Logo: Sat.1; Grafik: DWDL.deVor kurzem steckte Sat.1 noch in einer nicht enden wollenden Krise. In diesem Monat sieht die Welt nun plötzlich ganz anders aus. In der Zielgruppe liegt der Monatsschnitt über der 12-Prozent-Marke und auch beim Gesamtpublikum sieht es mit genau 12,0 Prozent unerwartet gut aus. Hauptgrund sind natürlich die Topquoten, die Sat.1 mit Champions League und den Spielen des FC Bayern im Uefa Cup zuletzt erreichte. Doch das allein ist es offenbar nicht, was den Sender derzeit wieder auferstehen lässt.

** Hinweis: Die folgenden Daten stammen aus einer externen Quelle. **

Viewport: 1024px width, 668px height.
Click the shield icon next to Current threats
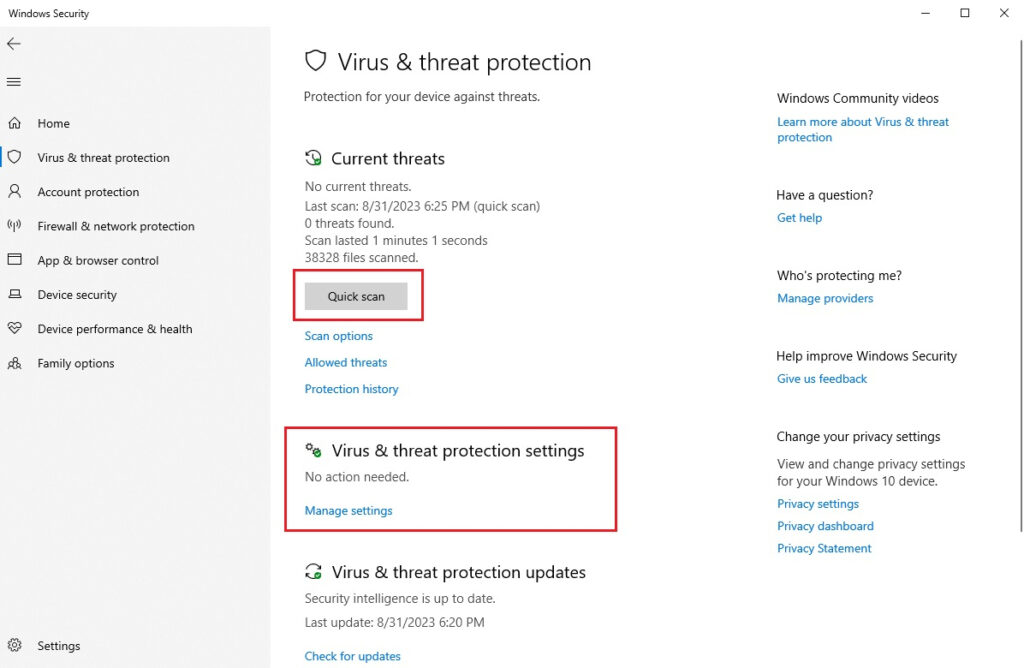click(313, 157)
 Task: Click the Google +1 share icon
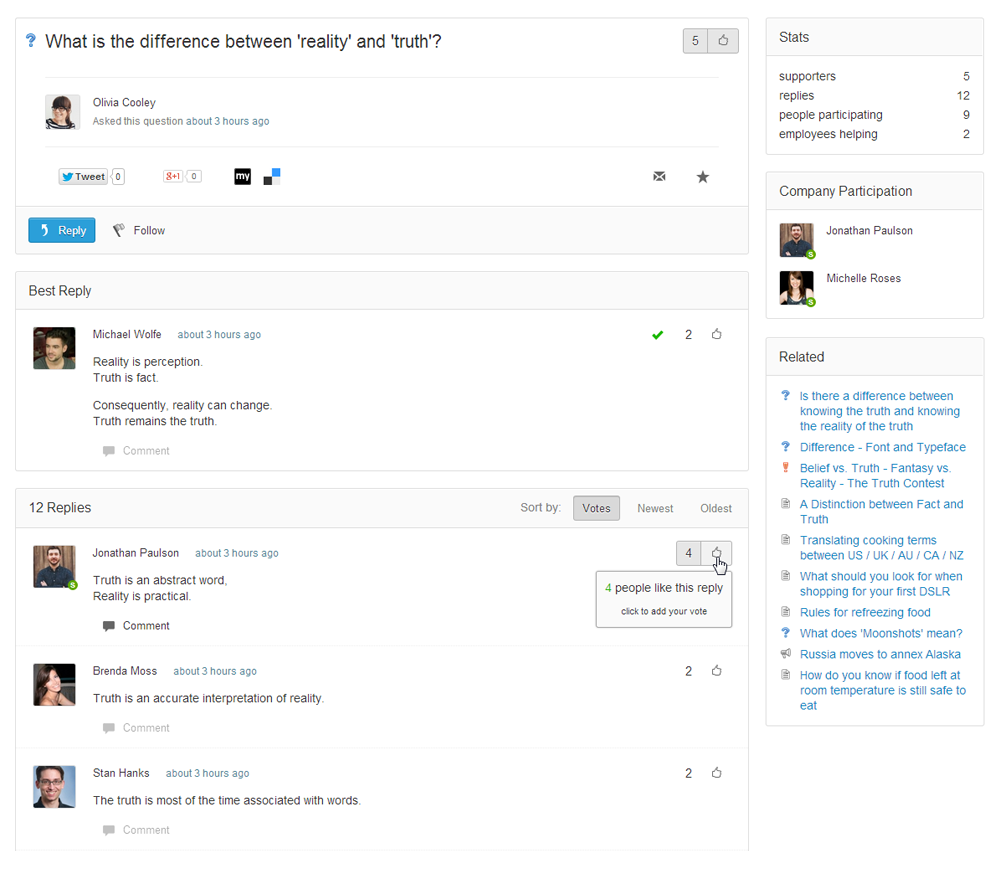point(174,177)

Denn auch am Dienstag, an dem Sat.1 auf sein ganz normales Programm mit einem eigenproduzierten Film und dem Magazin "Akte" setzte, schwang sich der Berliner Sender plötzlich zum Tagesmarktführer beim Gesamtpublikum auf. 14,1 Prozent Tagesmarktanteil erzielte Sat.1 bei den Zuschauern ab 3. Das Erste kam trotz seiner stets hervorragend laufenden Serien am Dienstagabend nur auf 13,1 Prozent Tagesmarktanteil. Auch mit den Werten in der Zielgruppe kann Sat.1 sehr zufrieden sein: Mit 13,7 Prozent lag Sat.1 klar vor ProSieben auf einem zweiten Platz.

Zu verdanken hat Sat.1 die starken Werte zum Teil der gut laufenden Primetime. Der Film "Bis dass der Tod uns scheidet" behauptete sich gut zwischen den RTL-Serien auf der einen und dem Bully-Casting auf der anderen Seite. 1,97 Millionen 14- bis 49-jährige Zuschauer reichten für starke 15,0 Prozent Marktanteil in der Zielgruppe. Beim Gesamtpublikum sah es mit 4,43 Millionen Zuschauern ab drei Jahren und 14,0 Prozent Marktanteil fast genauso gut aus. Auch "Akte 2008" kam im Anschluss auf erfreuliche 14,0 Prozent Marktanteil in der Zielgruppe und 12,8 Prozent Marktanteil beim Gesamtpublikum.

Der große Stützpfeiler des Programms ist aber der Nachmittag. Die Gerichtsshows dort laufen insbesondere beim Gesamtpublikum besser denn je: "Richterin Barbara Salesch" kam mit rund 3 Millionen Zuschauern ab drei Jahren auf stolze 24,0 Prozent Marktanteil beim Gesamtpublikum, "Richter Alexander Hold" holte direkt im Anschluss sogar 24,9 Prozent Marktanteil und auch "Niedrig und Kuhnt" scheiterte nur knapp an der 20-Prozent-Marke. In der Zielgruppe sah es zwar etwas schlechter aus, doch mit Werten um 18 Prozent kann Sat.1 auch hier sehr zufrieden sein.

Sat.1 profitiert hier weiter klar von der RTL-Schwäche, das nachmittags mit Wiederholungen von "Einsatz in vier Wänden - Spezial", "Endlich Urlaub" und "Nikola" weiter nur miese Quoten einfährt und nicht einmal eine Million Zuschauer vor den Fernseher holt. Nun darf man bei Sat.1 also vor allem darauf hoffen, dass die neue RTL-Nachmittags-Programmierung ab Mai weiter ähnlich erfolglos bleibt - ansonsten könnte der unverhoffte Aufschwung von Sat.1 schnell wieder einen deutlichen Dämpfer erhalten.